▸ **How to complete this task**
Reproduce the records below exactly from their first line through the line containing "458x406 pixels.", omitting all pictures.

===== Dataset content =====

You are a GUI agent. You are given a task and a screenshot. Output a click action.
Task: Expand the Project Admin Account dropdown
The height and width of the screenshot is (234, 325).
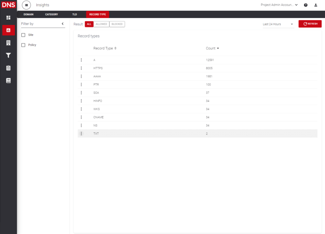[279, 5]
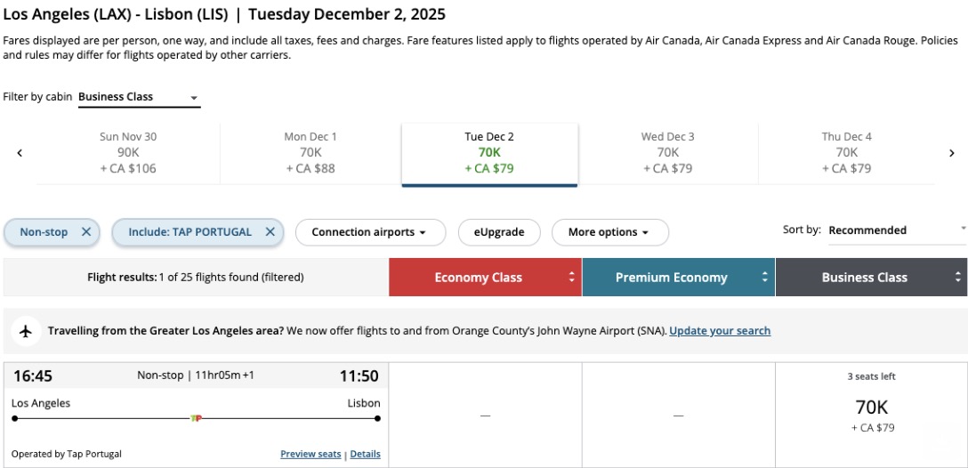
Task: Open the Sort by Recommended dropdown
Action: pos(896,230)
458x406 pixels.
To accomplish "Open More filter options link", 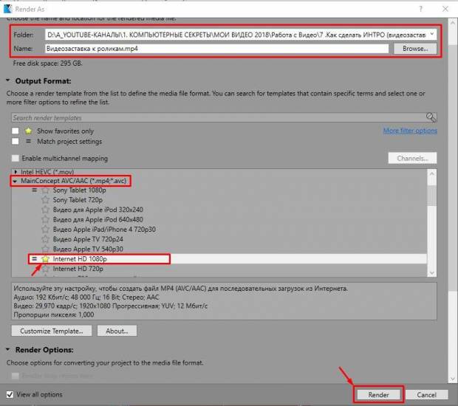I will 410,131.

=====

▸ **Response for this exercise**
You are a GUI agent. You are given a task and a screenshot. Output a click action.
Task: Expand the Project Admin Account dropdown
The height and width of the screenshot is (234, 325).
[279, 5]
Task: Open the Sort by Recommended dropdown
Action: pos(896,230)
458x406 pixels.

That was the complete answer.